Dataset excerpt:
____________
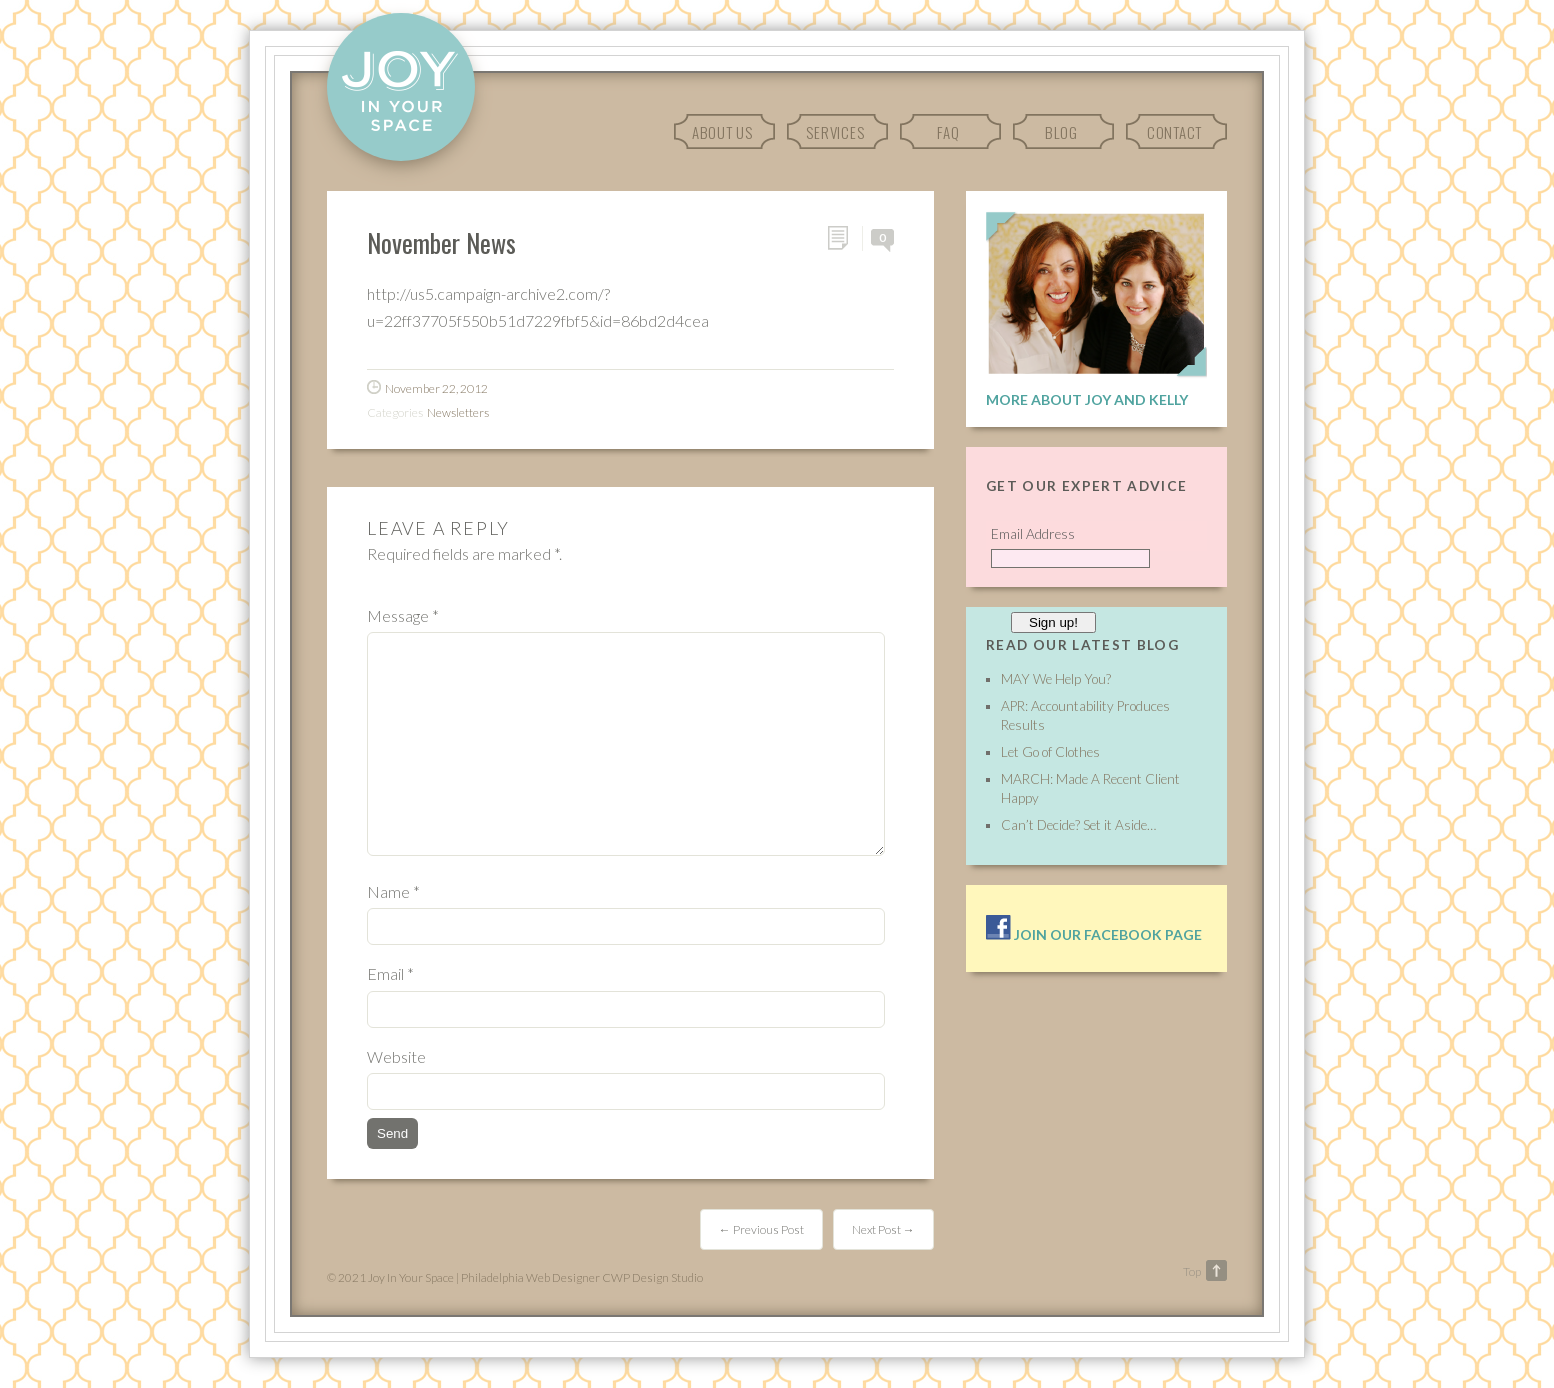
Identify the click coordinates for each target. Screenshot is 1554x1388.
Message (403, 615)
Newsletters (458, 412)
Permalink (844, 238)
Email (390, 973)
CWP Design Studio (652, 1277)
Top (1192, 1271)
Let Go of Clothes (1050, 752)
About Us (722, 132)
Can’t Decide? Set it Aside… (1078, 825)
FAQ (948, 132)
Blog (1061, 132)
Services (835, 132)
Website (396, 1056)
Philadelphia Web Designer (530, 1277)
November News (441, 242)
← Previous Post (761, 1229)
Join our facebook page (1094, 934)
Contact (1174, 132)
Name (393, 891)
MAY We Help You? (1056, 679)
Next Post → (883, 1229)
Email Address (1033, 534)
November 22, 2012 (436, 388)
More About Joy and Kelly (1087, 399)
____________
Reproduce every item in the dataset excerpt above verbatim, omitting the pictures.

Written solution:
Identify the click coordinates for each target. Screenshot is 1554x1388.
Message (403, 615)
Newsletters (458, 412)
Permalink (844, 238)
Email (390, 973)
CWP Design Studio (652, 1277)
Top (1192, 1271)
Let Go of Clothes (1050, 752)
About Us (722, 132)
Can’t Decide? Set it Aside… (1078, 825)
FAQ (948, 132)
Blog (1061, 132)
Services (835, 132)
Website (396, 1056)
Philadelphia Web Designer (530, 1277)
November News (441, 242)
← Previous Post (761, 1229)
Join our facebook page (1094, 934)
Contact (1174, 132)
Name (393, 891)
MAY We Help You? (1056, 679)
Next Post → (883, 1229)
Email Address (1033, 534)
November 22, 2012 (436, 388)
More About Joy and Kelly (1087, 399)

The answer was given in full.